C#
—as I called you, because you were more than "the natural" —
(you called me DJ3, "DJ Jazzy Jake," recalling my extreme fascination with sampling and my old-school youth)
I remember an afternoon in New Orleans, meeting at the appointed moment at the Absinthe House, a place you'd chosen even before you'd gone inside
and you were there with your glass of distilled envy
and we picked up again from some other time, sitting together with our back to the street in that town where even the light seems old, antique
distilled, then aged
*
Levis:
Oh live oak, thoughtless beauty in a century of pulpy memoirs, Spreading into the early morning sunlight As if it could never be otherwise, as if it were all a pure proclamation of leaves & a final quiet—•
But it's all or nothing in this life; it's smallpox, quicklime, & fire.
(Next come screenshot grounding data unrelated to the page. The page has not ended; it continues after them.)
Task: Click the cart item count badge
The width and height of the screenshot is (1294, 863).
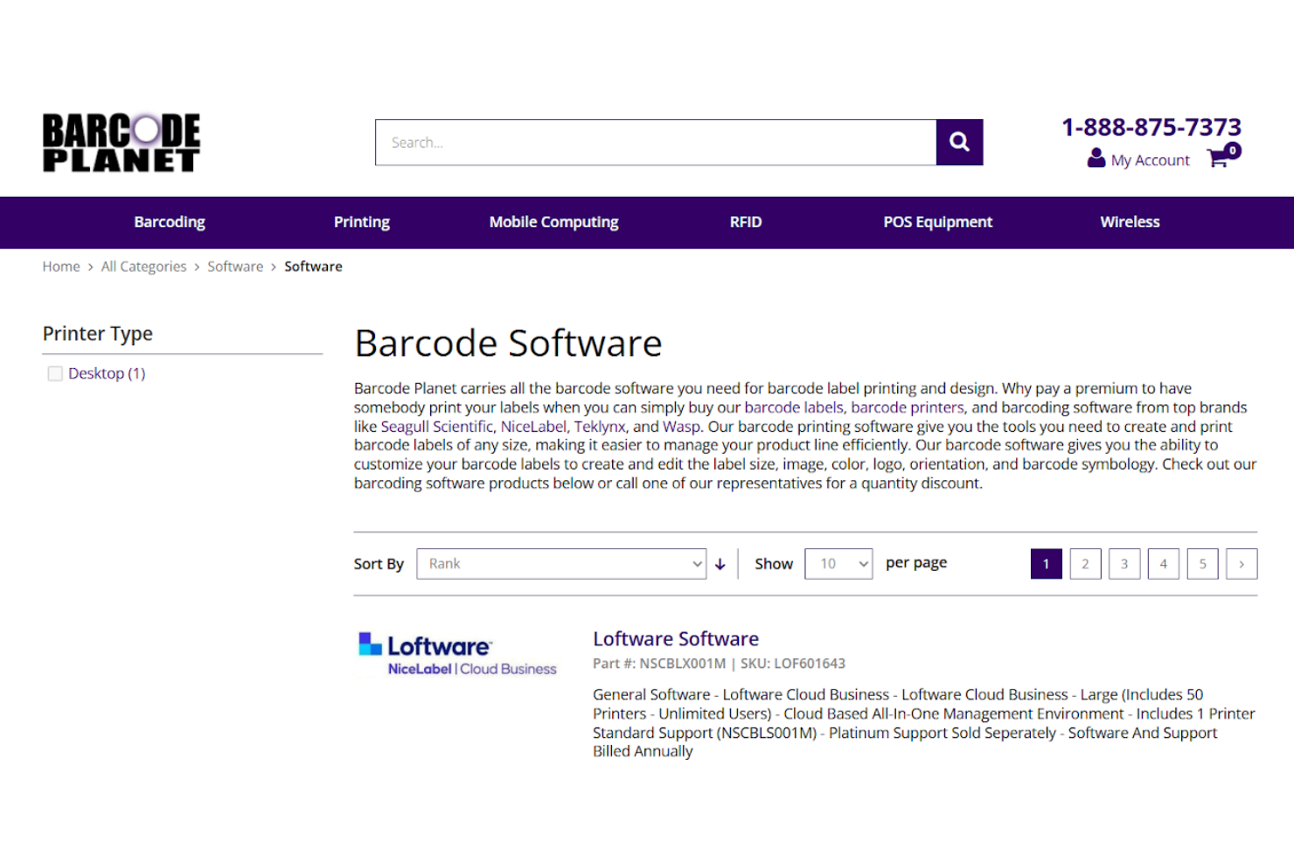Action: click(1233, 150)
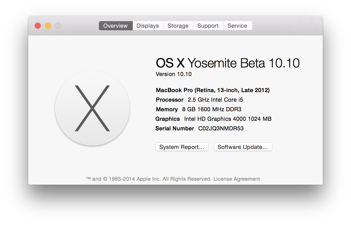Launch Software Update

(x=243, y=147)
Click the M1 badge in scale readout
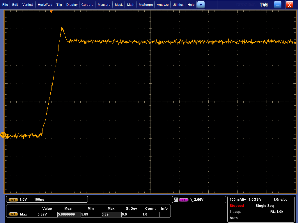 click(13, 200)
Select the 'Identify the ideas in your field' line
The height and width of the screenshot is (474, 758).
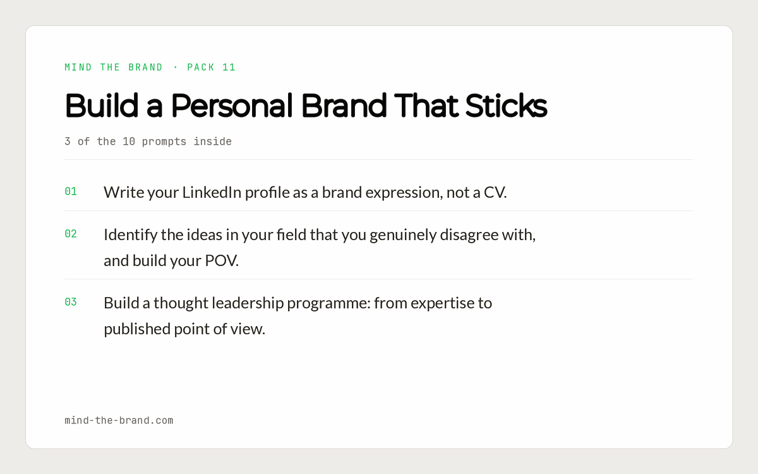pos(320,235)
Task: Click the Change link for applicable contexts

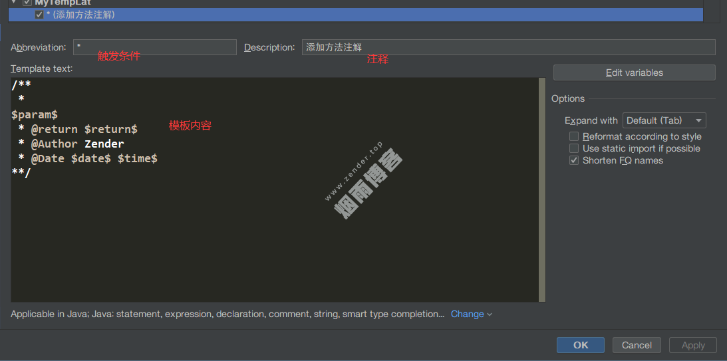Action: 467,314
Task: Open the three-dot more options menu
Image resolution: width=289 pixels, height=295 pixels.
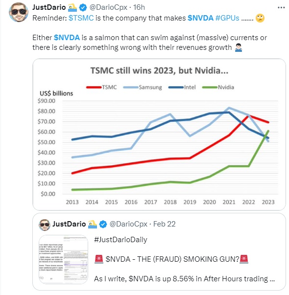Action: [281, 8]
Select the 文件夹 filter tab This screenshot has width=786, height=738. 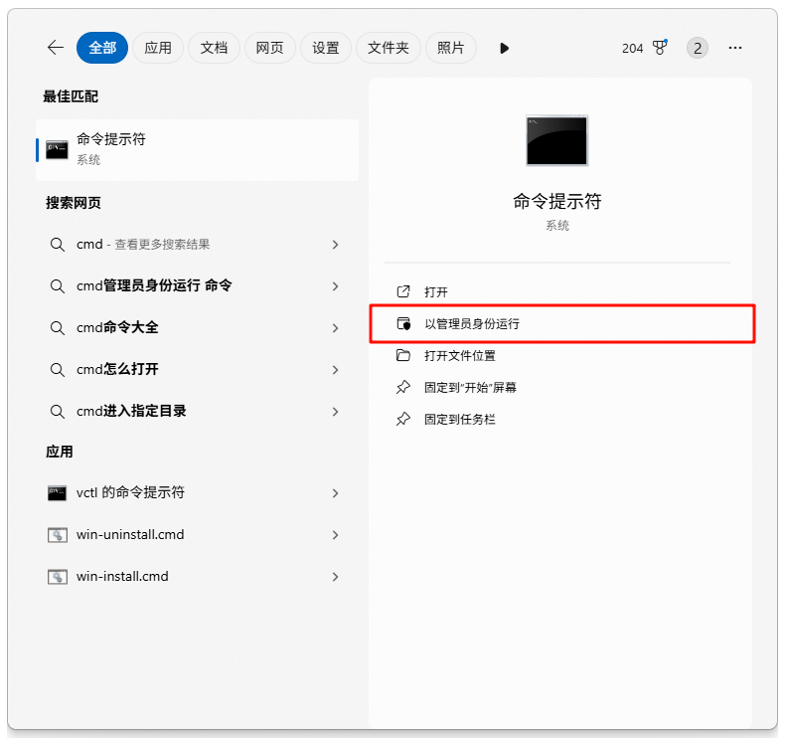coord(388,48)
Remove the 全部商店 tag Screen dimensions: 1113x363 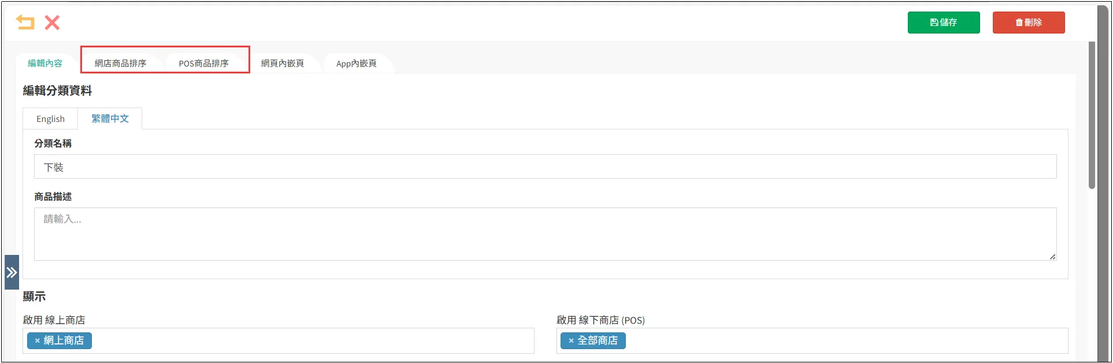point(571,341)
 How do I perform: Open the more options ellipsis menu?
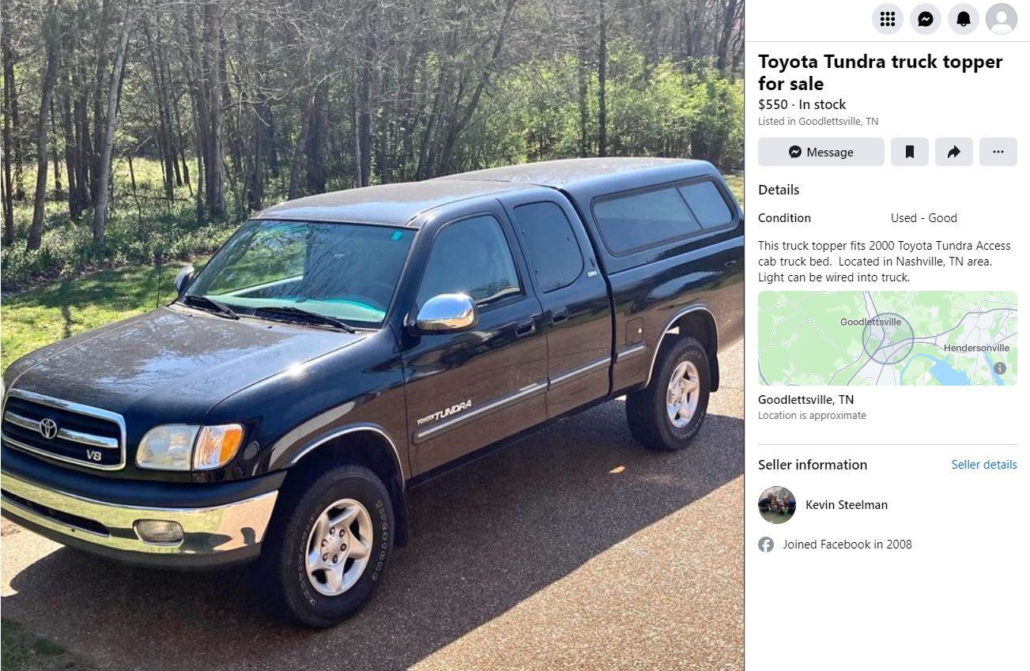(x=998, y=152)
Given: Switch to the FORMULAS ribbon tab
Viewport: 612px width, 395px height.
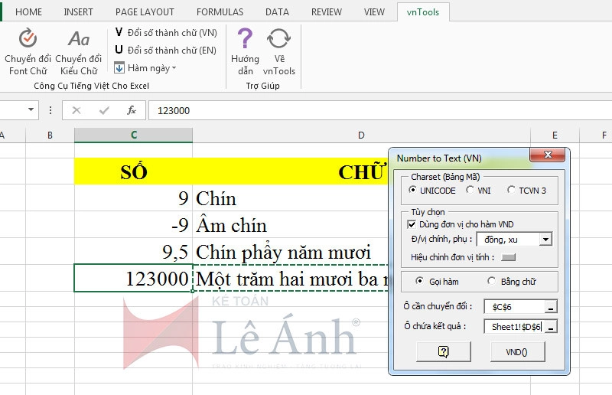Looking at the screenshot, I should point(220,12).
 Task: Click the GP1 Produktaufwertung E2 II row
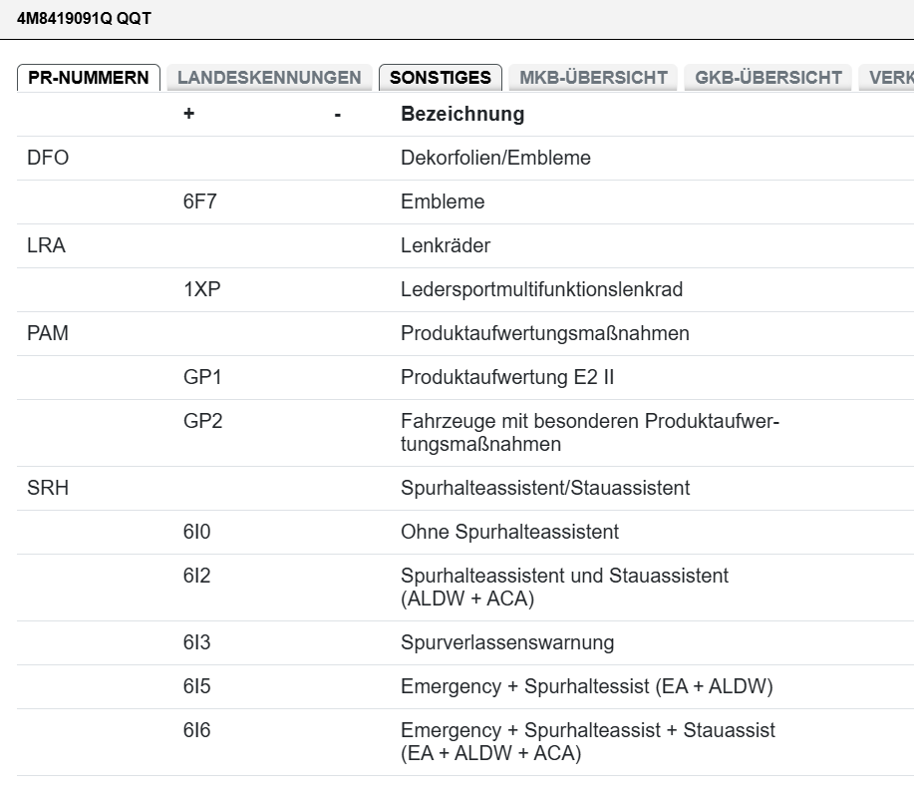(512, 377)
It's the extinct whistling of an infantry; it is all the faded rosettes of blood
Turning into this amnesia of billboards & the ceaseless hunh? of traffic.
It goes on & I go with it; it spreads into the sun & air & throws out a fast shade
That will never sleep, and I go with it; it breaks Lincoln & Poe into small drops of oil spreading
Into endless swirls on the water, & I recognized the pattern:
*
There is another memory here. One that's so right, it seems as if I should keep it to myself.
Another weekend in New Orleans, a Sunday morning, everything still, shuttered.
I am walking across New Orleans, out of the quarter, uptown. I'm trying to angle my walk so I can catch the St. Charles streetcar about 20 blocks ahead and take it almost to the end of the line and meet a friend who'd just moved there.
I am walking down a street that looks comprised entirely of garages, old signs. Everything is sleeping.
Then I hear the sound: the purest cry of pain I have ever heard.
I look up, and I see two pigeons on a sign-pole. Two adult birds. One is injured and crying.
The other one is wrapping a wing around the first.
And the cry goes on, as I walk down the street with that image, knowing I will keep it for some time to come.
*
Levis, again:
And it's not as if you held your one wing, tattered as it was, in contempt
For being only one. It's not as if you were frivolous.
It's not like that. It's not like that at all.
Riding beside me, your seat belt around your invisible waist. Sweet Nothing.
Sweet, sweet Nothing.
*
Today, we are there in that light, in that distillation and age, and those birds are still there, as they always are, in my mind, on that lost and curving street which, like many streets in New Orleans, echoes the river, and the river is there that gathers everything and keeps it. And we are raising our glasses, one green, the other copper, again.